┌────────

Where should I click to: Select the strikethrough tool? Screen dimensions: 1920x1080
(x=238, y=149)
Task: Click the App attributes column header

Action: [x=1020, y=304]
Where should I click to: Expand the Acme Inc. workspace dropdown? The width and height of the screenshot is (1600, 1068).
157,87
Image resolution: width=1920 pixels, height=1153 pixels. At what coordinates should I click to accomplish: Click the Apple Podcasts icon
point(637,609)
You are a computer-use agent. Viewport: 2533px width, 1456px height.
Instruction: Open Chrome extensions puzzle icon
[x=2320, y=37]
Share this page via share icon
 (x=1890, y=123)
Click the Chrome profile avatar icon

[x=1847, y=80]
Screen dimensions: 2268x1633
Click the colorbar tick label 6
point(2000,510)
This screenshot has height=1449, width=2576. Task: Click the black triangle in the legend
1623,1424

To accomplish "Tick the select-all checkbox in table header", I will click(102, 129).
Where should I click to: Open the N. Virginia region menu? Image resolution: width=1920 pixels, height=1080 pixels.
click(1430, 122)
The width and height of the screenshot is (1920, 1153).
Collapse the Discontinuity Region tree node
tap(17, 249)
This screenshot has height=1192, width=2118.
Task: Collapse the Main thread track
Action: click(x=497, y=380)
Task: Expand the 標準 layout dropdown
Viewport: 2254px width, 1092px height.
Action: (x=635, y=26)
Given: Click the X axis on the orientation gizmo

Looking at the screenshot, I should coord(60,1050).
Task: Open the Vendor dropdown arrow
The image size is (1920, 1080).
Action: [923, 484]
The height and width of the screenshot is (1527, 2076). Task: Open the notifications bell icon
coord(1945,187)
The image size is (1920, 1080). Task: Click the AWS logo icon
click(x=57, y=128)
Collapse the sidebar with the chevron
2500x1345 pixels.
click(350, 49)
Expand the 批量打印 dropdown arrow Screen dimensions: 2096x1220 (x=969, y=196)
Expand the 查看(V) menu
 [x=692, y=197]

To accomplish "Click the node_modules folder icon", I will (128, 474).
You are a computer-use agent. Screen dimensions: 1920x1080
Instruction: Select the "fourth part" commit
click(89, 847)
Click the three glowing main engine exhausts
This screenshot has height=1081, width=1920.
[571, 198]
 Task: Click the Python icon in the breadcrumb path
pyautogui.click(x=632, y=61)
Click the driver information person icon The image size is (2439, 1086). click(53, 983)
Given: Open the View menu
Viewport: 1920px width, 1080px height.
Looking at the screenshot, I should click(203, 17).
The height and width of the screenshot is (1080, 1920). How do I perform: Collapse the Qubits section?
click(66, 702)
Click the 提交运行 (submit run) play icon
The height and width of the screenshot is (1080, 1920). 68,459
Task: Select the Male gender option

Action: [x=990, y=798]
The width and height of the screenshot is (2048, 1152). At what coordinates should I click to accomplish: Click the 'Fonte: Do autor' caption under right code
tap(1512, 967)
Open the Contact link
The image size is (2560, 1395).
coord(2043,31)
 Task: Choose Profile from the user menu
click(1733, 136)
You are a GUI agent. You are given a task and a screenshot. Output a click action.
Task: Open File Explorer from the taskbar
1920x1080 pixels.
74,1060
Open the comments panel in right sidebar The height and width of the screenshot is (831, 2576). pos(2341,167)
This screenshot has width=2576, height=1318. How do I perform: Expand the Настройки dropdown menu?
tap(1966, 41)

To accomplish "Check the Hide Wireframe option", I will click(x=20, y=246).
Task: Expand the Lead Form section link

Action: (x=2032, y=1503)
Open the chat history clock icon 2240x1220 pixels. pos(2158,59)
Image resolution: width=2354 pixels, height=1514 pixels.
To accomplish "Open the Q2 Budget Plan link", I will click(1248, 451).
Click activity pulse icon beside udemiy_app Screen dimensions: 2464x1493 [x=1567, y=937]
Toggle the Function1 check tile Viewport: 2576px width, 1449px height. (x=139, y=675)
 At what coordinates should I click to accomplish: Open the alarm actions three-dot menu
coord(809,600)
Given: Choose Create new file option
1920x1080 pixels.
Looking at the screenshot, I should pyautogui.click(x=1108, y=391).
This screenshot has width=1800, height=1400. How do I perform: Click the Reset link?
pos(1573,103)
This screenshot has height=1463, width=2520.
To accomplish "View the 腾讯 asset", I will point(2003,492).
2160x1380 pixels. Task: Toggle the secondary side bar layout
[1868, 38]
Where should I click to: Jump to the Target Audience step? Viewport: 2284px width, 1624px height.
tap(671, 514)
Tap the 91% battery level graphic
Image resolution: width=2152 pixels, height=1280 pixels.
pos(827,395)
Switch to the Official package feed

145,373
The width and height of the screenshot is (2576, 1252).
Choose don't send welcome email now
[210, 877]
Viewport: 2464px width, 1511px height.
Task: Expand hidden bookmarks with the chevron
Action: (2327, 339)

└────────

* EXERCISE PROMPT
I would like you to output every record exactly as written.

* OUTPUT FOR THIS TASK
Where should I click to: Select the strikethrough tool? Screen dimensions: 1920x1080
(x=238, y=149)
Task: Click the App attributes column header

Action: [x=1020, y=304]
Where should I click to: Expand the Acme Inc. workspace dropdown? The width and height of the screenshot is (1600, 1068).
157,87
Image resolution: width=1920 pixels, height=1153 pixels. At what coordinates should I click to accomplish: Click the Apple Podcasts icon
point(637,609)
You are a computer-use agent. Viewport: 2533px width, 1456px height.
Instruction: Open Chrome extensions puzzle icon
[x=2320, y=37]
Share this page via share icon
 (x=1890, y=123)
Click the Chrome profile avatar icon

[x=1847, y=80]
Screen dimensions: 2268x1633
Click the colorbar tick label 6
point(2000,510)
This screenshot has height=1449, width=2576. Task: Click the black triangle in the legend
1623,1424

To accomplish "Tick the select-all checkbox in table header", I will click(102, 129).
Where should I click to: Open the N. Virginia region menu? Image resolution: width=1920 pixels, height=1080 pixels.
click(1430, 122)
The width and height of the screenshot is (1920, 1153).
Collapse the Discontinuity Region tree node
tap(17, 249)
This screenshot has height=1192, width=2118.
Task: Collapse the Main thread track
Action: click(x=497, y=380)
Task: Expand the 標準 layout dropdown
Viewport: 2254px width, 1092px height.
Action: (x=635, y=26)
Given: Click the X axis on the orientation gizmo

Looking at the screenshot, I should coord(60,1050).
Task: Open the Vendor dropdown arrow
The image size is (1920, 1080).
Action: [923, 484]
The height and width of the screenshot is (1527, 2076). Task: Open the notifications bell icon
coord(1945,187)
The image size is (1920, 1080). Task: Click the AWS logo icon
click(x=57, y=128)
Collapse the sidebar with the chevron
2500x1345 pixels.
click(350, 49)
Expand the 批量打印 dropdown arrow Screen dimensions: 2096x1220 (x=969, y=196)
Expand the 查看(V) menu
 [x=692, y=197]

To accomplish "Click the node_modules folder icon", I will (128, 474).
You are a computer-use agent. Screen dimensions: 1920x1080
Instruction: Select the "fourth part" commit
click(89, 847)
Click the three glowing main engine exhausts
This screenshot has height=1081, width=1920.
[571, 198]
 Task: Click the Python icon in the breadcrumb path
pyautogui.click(x=632, y=61)
Click the driver information person icon The image size is (2439, 1086). click(53, 983)
Given: Open the View menu
Viewport: 1920px width, 1080px height.
Looking at the screenshot, I should click(203, 17).
The height and width of the screenshot is (1080, 1920). How do I perform: Collapse the Qubits section?
click(66, 702)
Click the 提交运行 (submit run) play icon
The height and width of the screenshot is (1080, 1920). 68,459
Task: Select the Male gender option

Action: [x=990, y=798]
The width and height of the screenshot is (2048, 1152). At what coordinates should I click to accomplish: Click the 'Fonte: Do autor' caption under right code
tap(1512, 967)
Open the Contact link
The image size is (2560, 1395).
coord(2043,31)
 Task: Choose Profile from the user menu
click(1733, 136)
You are a GUI agent. You are given a task and a screenshot. Output a click action.
Task: Open File Explorer from the taskbar
1920x1080 pixels.
74,1060
Open the comments panel in right sidebar The height and width of the screenshot is (831, 2576). pos(2341,167)
This screenshot has width=2576, height=1318. How do I perform: Expand the Настройки dropdown menu?
tap(1966, 41)

To accomplish "Check the Hide Wireframe option", I will click(x=20, y=246).
Task: Expand the Lead Form section link

Action: (x=2032, y=1503)
Open the chat history clock icon 2240x1220 pixels. pos(2158,59)
Image resolution: width=2354 pixels, height=1514 pixels.
To accomplish "Open the Q2 Budget Plan link", I will click(1248, 451).
Click activity pulse icon beside udemiy_app Screen dimensions: 2464x1493 [x=1567, y=937]
Toggle the Function1 check tile Viewport: 2576px width, 1449px height. (x=139, y=675)
 At what coordinates should I click to accomplish: Open the alarm actions three-dot menu
coord(809,600)
Given: Choose Create new file option
1920x1080 pixels.
Looking at the screenshot, I should pyautogui.click(x=1108, y=391).
This screenshot has width=1800, height=1400. How do I perform: Click the Reset link?
pos(1573,103)
This screenshot has height=1463, width=2520.
To accomplish "View the 腾讯 asset", I will point(2003,492).
2160x1380 pixels. Task: Toggle the secondary side bar layout
[1868, 38]
Where should I click to: Jump to the Target Audience step? Viewport: 2284px width, 1624px height.
tap(671, 514)
Tap the 91% battery level graphic
Image resolution: width=2152 pixels, height=1280 pixels.
pos(827,395)
Switch to the Official package feed

145,373
The width and height of the screenshot is (2576, 1252).
Choose don't send welcome email now
[210, 877]
Viewport: 2464px width, 1511px height.
Task: Expand hidden bookmarks with the chevron
Action: (2327, 339)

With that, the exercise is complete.